Fig. 3: The RS domain of RBM39 is essential for RBM39 function in splicing.

a Schematic representation of the FLAG-tagged RBM39 construct lacking the RS domain. b Western blot analysis of RBM39 levels upon control knockdown (Ctrl KD), RBM39 knockdown (RBM39 KD), and rescue with FLAG-RBM39 lacking the RS domain (ΔRS). HeLa cell extracts were subjected to SDS–PAGE and Western blotting with anti‐RBM39 and anti‐FLAG antibodies. GAPDH served as a loading control. n = 3. c Immunofluorescence analysis of FLAG-RBM39 constructs upon transient expression in HeLa cells.
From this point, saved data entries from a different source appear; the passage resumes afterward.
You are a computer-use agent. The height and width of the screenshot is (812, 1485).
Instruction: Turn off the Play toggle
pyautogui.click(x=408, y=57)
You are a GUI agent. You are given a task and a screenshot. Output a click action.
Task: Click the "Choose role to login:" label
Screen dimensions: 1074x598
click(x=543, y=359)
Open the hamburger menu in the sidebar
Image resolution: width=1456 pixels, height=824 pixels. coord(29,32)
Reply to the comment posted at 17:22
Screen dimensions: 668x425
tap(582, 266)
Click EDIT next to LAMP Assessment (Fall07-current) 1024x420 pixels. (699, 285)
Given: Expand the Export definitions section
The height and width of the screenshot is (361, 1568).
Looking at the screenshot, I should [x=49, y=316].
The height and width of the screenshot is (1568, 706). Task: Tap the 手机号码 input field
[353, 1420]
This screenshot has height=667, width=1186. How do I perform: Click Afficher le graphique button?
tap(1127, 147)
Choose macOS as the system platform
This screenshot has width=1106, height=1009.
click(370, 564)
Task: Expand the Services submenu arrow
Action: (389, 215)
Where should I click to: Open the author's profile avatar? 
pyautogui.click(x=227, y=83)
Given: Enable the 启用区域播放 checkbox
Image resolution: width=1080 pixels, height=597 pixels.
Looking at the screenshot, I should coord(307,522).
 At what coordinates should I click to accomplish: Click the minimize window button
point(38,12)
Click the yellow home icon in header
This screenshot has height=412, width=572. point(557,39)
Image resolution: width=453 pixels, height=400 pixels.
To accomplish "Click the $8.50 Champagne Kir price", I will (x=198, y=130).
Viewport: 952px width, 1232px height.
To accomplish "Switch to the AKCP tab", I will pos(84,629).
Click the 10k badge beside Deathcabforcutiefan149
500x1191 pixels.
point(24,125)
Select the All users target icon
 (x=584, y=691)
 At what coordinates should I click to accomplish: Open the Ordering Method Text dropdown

Exogenous RBM39 was visualised using anti-FLAG antibodies and nuclei were counterstained with DAPI. d Plot showing the number of nuclear foci counts of FLAG-RBM39 and FLAG-RBM39 ΔRS. P values were computed using two-sided t test, n = 3. e RT-qPCR measurements displayed as the ratio of spliced to unspliced isoform for three intron retention events identified by RNA-Seq (MBD1, PAPOLA and TPP1). Average values and standard deviations of three biological replicates (n = 3) are shown. P values were computed from log-transformed ratios using two-sided unequal variances Welch’s t test⁶⁵. f Agarose gel showing the effect of RS domain deletion on the splicing of the poison exon of RBM39 mRNA as assessed by RT-PCR. Below the gel, schematic representation of both RBM39 mRNA isoforms. g Barplot showing the percentage of exon 2b inclusion in the different conditions. Average values and standard deviations of three biological replicates (n = 3) are shown. P values were computed using two-sided t test.